(Rows from a collection)
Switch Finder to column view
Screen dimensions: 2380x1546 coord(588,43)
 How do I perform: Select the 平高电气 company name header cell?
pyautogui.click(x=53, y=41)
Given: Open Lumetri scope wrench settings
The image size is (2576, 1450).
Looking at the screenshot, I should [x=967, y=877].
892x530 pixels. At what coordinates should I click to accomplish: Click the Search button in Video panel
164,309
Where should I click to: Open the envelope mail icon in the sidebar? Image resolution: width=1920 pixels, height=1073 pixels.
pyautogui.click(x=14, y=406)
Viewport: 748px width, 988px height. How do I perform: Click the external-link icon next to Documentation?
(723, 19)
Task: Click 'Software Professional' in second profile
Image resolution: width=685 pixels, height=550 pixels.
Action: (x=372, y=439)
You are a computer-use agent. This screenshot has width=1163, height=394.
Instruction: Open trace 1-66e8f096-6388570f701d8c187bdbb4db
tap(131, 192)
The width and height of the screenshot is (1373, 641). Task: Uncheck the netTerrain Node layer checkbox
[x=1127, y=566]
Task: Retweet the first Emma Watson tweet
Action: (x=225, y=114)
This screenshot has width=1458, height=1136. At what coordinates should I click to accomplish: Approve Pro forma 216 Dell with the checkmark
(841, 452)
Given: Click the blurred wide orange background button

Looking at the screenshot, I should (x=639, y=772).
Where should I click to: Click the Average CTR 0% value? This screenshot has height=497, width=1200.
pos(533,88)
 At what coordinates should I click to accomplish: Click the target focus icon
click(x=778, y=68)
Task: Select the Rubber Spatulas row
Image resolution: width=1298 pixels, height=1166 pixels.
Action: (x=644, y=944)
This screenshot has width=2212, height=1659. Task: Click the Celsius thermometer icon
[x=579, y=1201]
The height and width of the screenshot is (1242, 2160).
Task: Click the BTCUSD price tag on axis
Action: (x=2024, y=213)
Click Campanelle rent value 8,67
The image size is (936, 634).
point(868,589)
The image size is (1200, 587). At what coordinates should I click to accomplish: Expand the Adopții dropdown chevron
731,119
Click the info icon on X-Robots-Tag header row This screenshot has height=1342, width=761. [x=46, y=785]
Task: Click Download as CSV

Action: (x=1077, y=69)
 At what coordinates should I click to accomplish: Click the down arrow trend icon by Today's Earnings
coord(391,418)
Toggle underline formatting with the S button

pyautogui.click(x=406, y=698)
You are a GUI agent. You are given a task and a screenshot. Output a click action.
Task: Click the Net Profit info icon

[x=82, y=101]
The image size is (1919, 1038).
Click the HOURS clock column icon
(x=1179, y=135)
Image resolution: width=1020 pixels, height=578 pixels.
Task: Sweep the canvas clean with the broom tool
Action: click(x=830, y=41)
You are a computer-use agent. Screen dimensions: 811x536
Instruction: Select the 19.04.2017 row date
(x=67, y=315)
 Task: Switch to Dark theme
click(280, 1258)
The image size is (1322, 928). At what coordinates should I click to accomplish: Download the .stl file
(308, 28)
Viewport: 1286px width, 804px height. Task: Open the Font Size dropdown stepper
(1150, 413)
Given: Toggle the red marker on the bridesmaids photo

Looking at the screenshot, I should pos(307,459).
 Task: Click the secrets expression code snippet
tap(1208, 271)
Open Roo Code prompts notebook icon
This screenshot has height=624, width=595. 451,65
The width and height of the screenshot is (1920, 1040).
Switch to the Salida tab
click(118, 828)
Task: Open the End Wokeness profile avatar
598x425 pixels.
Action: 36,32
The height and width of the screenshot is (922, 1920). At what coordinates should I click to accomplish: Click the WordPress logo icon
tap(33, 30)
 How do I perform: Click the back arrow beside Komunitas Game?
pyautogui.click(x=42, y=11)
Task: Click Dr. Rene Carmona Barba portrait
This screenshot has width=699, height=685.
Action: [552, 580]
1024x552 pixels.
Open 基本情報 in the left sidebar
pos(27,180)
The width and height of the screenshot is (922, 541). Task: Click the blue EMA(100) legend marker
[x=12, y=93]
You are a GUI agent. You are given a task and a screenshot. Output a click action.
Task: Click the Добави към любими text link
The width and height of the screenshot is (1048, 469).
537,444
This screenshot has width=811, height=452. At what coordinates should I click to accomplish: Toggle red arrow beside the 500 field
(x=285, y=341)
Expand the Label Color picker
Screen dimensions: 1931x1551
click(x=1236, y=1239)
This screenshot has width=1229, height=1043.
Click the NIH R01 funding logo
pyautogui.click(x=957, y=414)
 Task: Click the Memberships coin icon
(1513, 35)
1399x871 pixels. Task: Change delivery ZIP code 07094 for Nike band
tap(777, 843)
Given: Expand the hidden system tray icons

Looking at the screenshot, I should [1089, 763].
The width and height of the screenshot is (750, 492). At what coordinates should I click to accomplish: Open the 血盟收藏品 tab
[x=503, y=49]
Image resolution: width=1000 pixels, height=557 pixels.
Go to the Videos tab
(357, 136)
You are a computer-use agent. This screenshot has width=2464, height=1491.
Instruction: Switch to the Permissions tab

Set exercise: Reproduce the lines verbatim, starting at the line containing "The image size is (1322, 928)." and continuing up to and including the line containing "(1150, 413)".

Right answer:
The image size is (1322, 928). At what coordinates should I click to accomplish: Download the .stl file
(308, 28)
Viewport: 1286px width, 804px height. Task: Open the Font Size dropdown stepper
(1150, 413)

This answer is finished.